Can you afford to throw some money at them? (When my DH experienced a mental health episode at a similar life stage my mum paid for a couple of sessions of talk-therapy for him which helped us enormously. Or pay for a regular babysitter or activity or something for the GC).

Can you offer practical assistance like doing some DIY etc.

You moved when you knew all these issues existed so you must have felt secure in the choice then. Guilt isn’t a reason to revert that because you’d resent it.

LiberatedMind · 18/10/2022 09:10

LindseyHoyleSpeaks · 18/10/2022 08:39

I would visit for a couple of days every other week to help out, take the burden off. Batch cook whilst there to fill the freezer with nutritious meals.

I would offer to pay for a cleaner for a couple of hours a week.

I would commit to paying for something for the DC, eg two pairs of decent school shoes and a couple of pairs of trainers each year, or all school uniform, something like that.

I would create mini routines from a distance, eg send a postcard every Saturday so on a Monday the kids have a note from granny in the post to look forward to.

I would find time to talk to daughter alone and ask her - honestly - if this is the life she wants. You don’t say what SIL’s problems are/how extreme they are but if they are also to the detriment of her own health and well-being, does she want to leave? Could you help her with this?

Be there from a distance, you’re entitled to your own life and happiness.

@LindseyHoyleSpeaks our son in law has complex ptsd which he's being treated for. He also has depression at times and lots of symptomatic anxiety. His IBS can be particularly bad sometimes.

Dd loves him very much, he's a nice man and good dad. He's just got his problems.

OP posts:
RHOShitVille · 18/10/2022 09:13

What does 'visit when we can for a couple of days' mean?

I.e. once a year and you go, get looked after and leave? Or you pitch in every couple of months helping out and doing all you can?

My mum loved her retirement and chose not to help me with my SEN child - totally her choice, she found it all very stressful so stopped visiting. It was a bit galling I have to admit, but her choice. However, now she is older, frailer and alone she wants it all to be different...

beachcitygirl · 18/10/2022 09:13

It's fine Op.

you and your dd are clearly not close. It is what it is.

You prioritised rightly or wrongly your own happiness & hobbies & retirement & you have every right to do so!

Her priority is with her little family & it must be tough.

Help where you can, I'd lay off the social media stuff a bit tho (comes over smug)

Don't expect help when you & dh are frail tho or if either of you gets a degenerative illness- that would be horrific of you.

EscapeRoomToTheSun · 18/10/2022 09:13

Can you afford to help financially?

WarblingEttie · 18/10/2022 09:16

Is this a reverse?

No way would I have left my DD and DGC.

What is the cause of SIL's complex PTSD? It would test my patience if it were impacting my DD's life so negatively.

Nocaloriesinchocolate · 18/10/2022 09:18

I dont think anyone can really give advice because all situations are different and all personalities are different.

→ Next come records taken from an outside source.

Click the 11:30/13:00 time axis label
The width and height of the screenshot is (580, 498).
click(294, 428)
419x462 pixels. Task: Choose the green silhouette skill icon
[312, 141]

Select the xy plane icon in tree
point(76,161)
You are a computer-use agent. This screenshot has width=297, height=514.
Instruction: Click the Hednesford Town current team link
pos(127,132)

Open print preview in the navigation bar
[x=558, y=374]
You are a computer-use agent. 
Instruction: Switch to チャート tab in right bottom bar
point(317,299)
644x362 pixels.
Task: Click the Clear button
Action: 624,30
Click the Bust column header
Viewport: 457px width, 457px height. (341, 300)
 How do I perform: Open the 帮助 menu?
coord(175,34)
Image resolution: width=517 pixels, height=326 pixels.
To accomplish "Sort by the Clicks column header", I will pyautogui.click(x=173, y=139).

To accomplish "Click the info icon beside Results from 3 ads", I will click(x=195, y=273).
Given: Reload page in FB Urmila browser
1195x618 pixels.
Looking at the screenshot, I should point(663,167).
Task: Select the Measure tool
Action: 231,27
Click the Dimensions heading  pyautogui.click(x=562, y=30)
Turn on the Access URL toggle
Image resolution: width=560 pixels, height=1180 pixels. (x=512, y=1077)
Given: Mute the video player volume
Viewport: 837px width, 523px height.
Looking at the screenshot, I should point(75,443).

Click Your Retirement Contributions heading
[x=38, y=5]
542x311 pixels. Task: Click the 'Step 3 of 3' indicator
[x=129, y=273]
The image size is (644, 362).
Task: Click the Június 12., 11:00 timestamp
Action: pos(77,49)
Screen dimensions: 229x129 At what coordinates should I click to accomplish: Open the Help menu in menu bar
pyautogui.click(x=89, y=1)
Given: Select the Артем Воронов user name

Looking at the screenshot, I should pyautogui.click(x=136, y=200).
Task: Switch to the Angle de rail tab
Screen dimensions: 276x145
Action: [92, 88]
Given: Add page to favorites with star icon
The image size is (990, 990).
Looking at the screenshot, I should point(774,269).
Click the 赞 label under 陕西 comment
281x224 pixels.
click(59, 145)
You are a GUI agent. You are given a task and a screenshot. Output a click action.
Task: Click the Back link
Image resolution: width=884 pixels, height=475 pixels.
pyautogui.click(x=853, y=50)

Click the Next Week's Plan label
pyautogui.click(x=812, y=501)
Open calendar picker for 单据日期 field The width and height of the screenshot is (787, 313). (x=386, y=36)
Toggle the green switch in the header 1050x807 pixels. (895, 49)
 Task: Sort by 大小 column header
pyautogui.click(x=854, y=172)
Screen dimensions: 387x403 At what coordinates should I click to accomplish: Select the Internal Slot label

For example, were your working lives particularly stressful such that retirement is a specially necessary time for you to recharge?

Personally DH and I wouldn’t have moved away but that’s us - not you. Again we would have the money to pay for lots of help for them.

Then there’s the always present “what if”? If your DH died suddenly, how would you cope so far from family?

PinkPrettyAndPointed · 18/10/2022 09:19

I couldn't leave my DC if they needed me.

You wanted an idyllic retirement. Not to spend time with your DD and dgc. It is what it is.

But when you're older and need help, don't think your DD should care. And don't say you don't expect it. Most people want to stay out of a nursing home for as long as they can.

And you generally need (family) help to stay independent in old age.

washingbasketqueen · 18/10/2022 09:20

I would move back, but I don't think I could've ever moved that far from my only dc and dgc. I'd actually follow them (if they wanted me to) and I know my dh feels the same. Others have said you should enjoy your retirement, and of course you should. But can you? I couldn't knowing I was living a peaceful cosy life and my dc and her young family were struggling. 4-5 is just too far to offer any reliable and consistent support.